§ Required tasks
1 > Answer these questions from the text on IT business terms, one line each:
(a) What share of total software services exports from India does America account for?
(b) In which two currencies are revenues reported?
(c) According to the text, what can a fall in operating margins mean?
2 > From the text on IT business terms, list every financial measure whose name includes the word "profit" or "margins." Count singular and plural forms as one.

§ Text to read

To understand the IT businesses better, here are some key terms explained:

  • Dollar revenues:

    Indian IT companies earn in foreign currency. This is because their revenue comes from overseas. America accounts for over 60% of the total Software services export from India. For this purpose, revenues are reported in both dollar and rupee terms. A steady growth in revenue is important for companies in the sector.

  • Operating profit:

    The net profit takes into account the tax a company pays and income from non-sales related activities, like sale of a building, etc. It does not reflect the actual gap between the company’s income from its operation and its expenditures. Hence, analysts follow ‘operating profits’. It helps identify if the company’s mainstream operations are run efficiently. A fall in the operating margins number can mean that the company is finding it difficult to sustain profitability margins.

§ Available data
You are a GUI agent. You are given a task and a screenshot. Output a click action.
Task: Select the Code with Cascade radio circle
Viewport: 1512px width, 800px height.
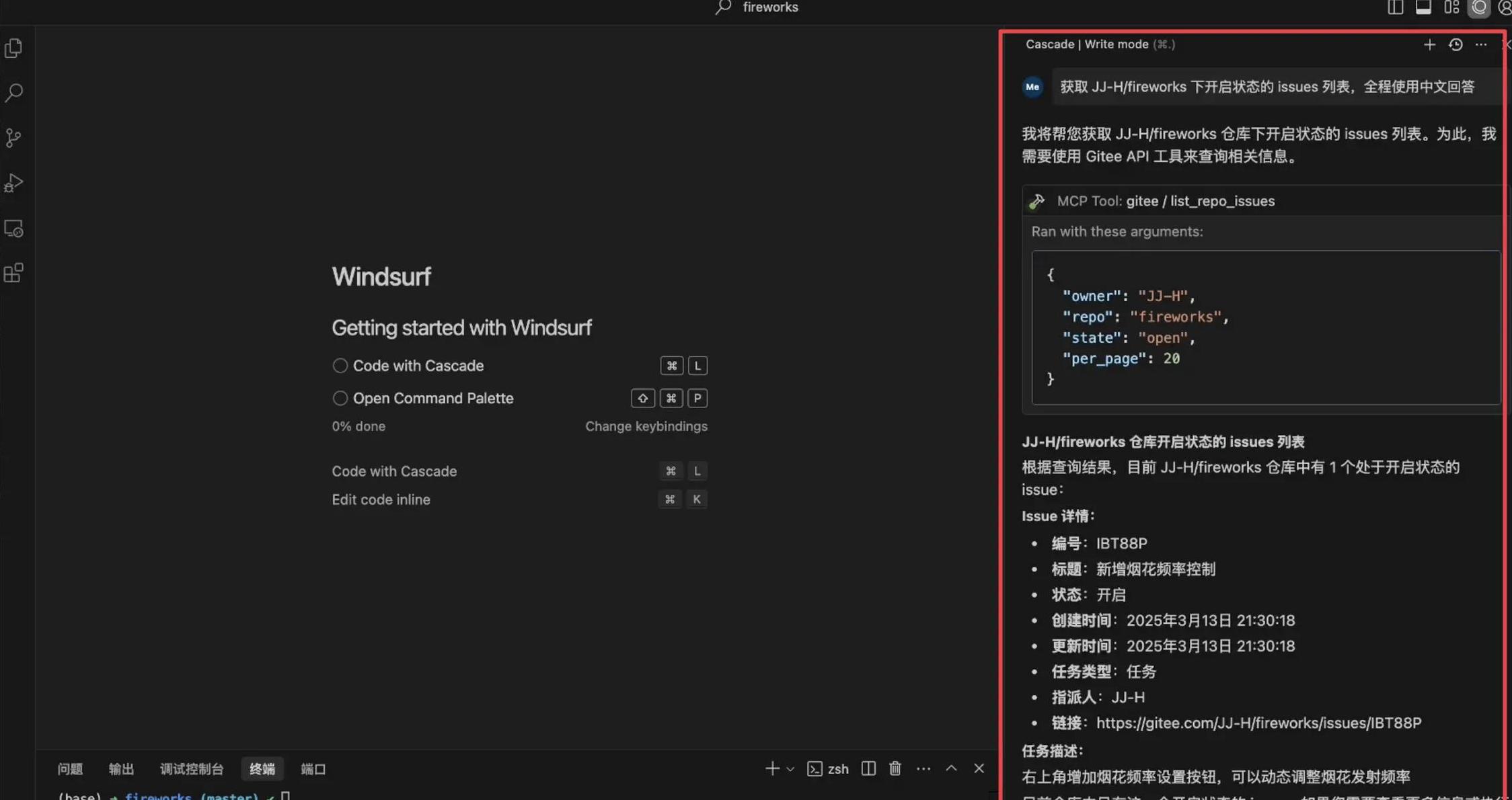tap(340, 366)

§ Full answers
1 >
(a) Over 60%.
(b) Dollar and rupee.
(c) The company is finding it difficult to sustain profitability margins.

2 >
- Operating profit
- Net profit
- Operating margins
- Profitability margins